**Extract to read**
——
The mine is the economic engine for northwest Alaska and the region’s largest employer. Since mining began in 1989, NANA has received $1.3 billion in net proceeds from the mine and has distributed approximately $820 million to other regional Native corporations under the regional profit-sharing provisions of the Alaska Native Claims Settlement Act [10]. NANA has distributed approximately $221 million in dividends to shareholders from royalties. These profits are extremely important to local, largely subsistence-based communities and have helped offset the high prices in the region including heating fuel and gasoline in excess of $12.00/gallon ($3.12/L) in small, remote villages.

NPS, NANA and the mine operator, Teck, Inc., have cooperated extensively over the past 17 years on fugitive dust mitigation, as well as research on the effects of Zn, Pb and Cd deposition on the NPS lands. The mine operator has solicited a large amount of public input on the fugitive dust issue, has commissioned a significant amount of research on biological effects of the dusts (e.g., Exponent 2007’s Ecological Risk Assessment [3]), has studied the safety of subsistence foods extensively, and has an ongoing interest in mitigation and public-private partnerships. Because of the industrial uses envisioned by the public law and easement conditions, the easement—while remaining in long-term federal ownership—has been managed according to ADEC industrial standards.
——
**Data for analysis**
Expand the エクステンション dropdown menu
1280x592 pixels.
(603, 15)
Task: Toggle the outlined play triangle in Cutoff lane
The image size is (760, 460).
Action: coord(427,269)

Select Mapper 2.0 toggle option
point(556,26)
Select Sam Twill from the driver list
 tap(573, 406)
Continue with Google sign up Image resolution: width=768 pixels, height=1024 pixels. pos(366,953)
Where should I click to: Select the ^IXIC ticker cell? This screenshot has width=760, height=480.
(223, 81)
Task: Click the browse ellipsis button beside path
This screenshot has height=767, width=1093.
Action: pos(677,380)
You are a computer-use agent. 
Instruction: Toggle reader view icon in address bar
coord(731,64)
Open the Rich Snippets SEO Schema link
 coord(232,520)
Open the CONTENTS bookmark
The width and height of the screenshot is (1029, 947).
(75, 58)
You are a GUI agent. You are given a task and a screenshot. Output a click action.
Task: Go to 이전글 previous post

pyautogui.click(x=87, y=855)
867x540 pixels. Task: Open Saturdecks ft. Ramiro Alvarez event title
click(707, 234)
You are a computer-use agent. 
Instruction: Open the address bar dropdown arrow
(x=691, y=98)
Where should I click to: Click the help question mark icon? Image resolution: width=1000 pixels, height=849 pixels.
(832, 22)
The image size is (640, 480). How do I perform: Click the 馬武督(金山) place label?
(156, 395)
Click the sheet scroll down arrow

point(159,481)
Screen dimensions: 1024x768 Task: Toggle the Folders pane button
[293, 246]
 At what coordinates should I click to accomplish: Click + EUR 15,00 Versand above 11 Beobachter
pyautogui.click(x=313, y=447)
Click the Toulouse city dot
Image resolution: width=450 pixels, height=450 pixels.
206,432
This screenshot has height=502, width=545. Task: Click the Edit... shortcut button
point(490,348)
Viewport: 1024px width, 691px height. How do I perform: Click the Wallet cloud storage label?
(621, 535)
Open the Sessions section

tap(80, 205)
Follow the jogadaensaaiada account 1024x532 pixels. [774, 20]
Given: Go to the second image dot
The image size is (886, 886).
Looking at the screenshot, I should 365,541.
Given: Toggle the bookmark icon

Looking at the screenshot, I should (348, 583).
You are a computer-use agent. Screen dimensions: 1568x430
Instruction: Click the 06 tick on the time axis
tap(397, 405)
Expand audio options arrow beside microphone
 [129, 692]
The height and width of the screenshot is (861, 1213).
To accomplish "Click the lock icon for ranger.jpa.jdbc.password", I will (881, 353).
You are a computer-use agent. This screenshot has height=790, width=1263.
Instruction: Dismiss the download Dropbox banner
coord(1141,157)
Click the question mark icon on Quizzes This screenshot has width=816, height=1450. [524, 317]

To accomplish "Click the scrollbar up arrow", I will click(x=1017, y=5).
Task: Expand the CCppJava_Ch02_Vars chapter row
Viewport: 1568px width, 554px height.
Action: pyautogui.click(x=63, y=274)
——
**Problem 1**
According to the text on the Alaska mine, why has the easement been managed according to ADEC industrial standards? Answer in one to three sentences.
**Problem 2**
Pick up the text on the Alaska mine after its final sentence and continue writing it.
The records are not used for any of this.

**Exercise result 1**
The easement has been managed according to ADEC industrial standards because of the industrial uses envisioned by the public law and the easement conditions. This is so even though the easement remains in long-term federal ownership.

**Exercise result 2**
In 2006, NPS conducted an intensive study of the effects of contaminants on sensitive lichen communities and other vegetation along the DMTS in CAKR. Contaminant levels were determined in H. splendens tissue at each of 107 surveyed sites. Using Bayesian posterior predictions (e.g., [11]), consisting of the posterior predictive distribution (e.g., [12]) and a prediction grid to which both the 2001 and 2006 data sets were fitted, we compared the spatial patterns of heavy metal distribution in 2001 to that in 2006. Our primary questions were:

  1. How did spatial patterns and elemental concentrations of Zn, Pb, and Cd in moss tissue change from 2001 to 2006?
  2. How did these temporal changes in heavy metal concentrations vary by distance class and side of the road?

Methods

Study area

CAKR is located along the Chukchi Sea, just north of Kotzebue, Alaska (Fig 1). The study area within the monument is located between 67–67.75°N latitude and 163–164.75°W longitude. The Monument is located on a coastal plain tundra ecosystem dominated by an open, low, mixed shrub-cottongrass (Eriophorum L.) tussock tundra [13] interspersed with well-drained hills supporting a variety of alpine lichens, forbs, and dwarf shrub species.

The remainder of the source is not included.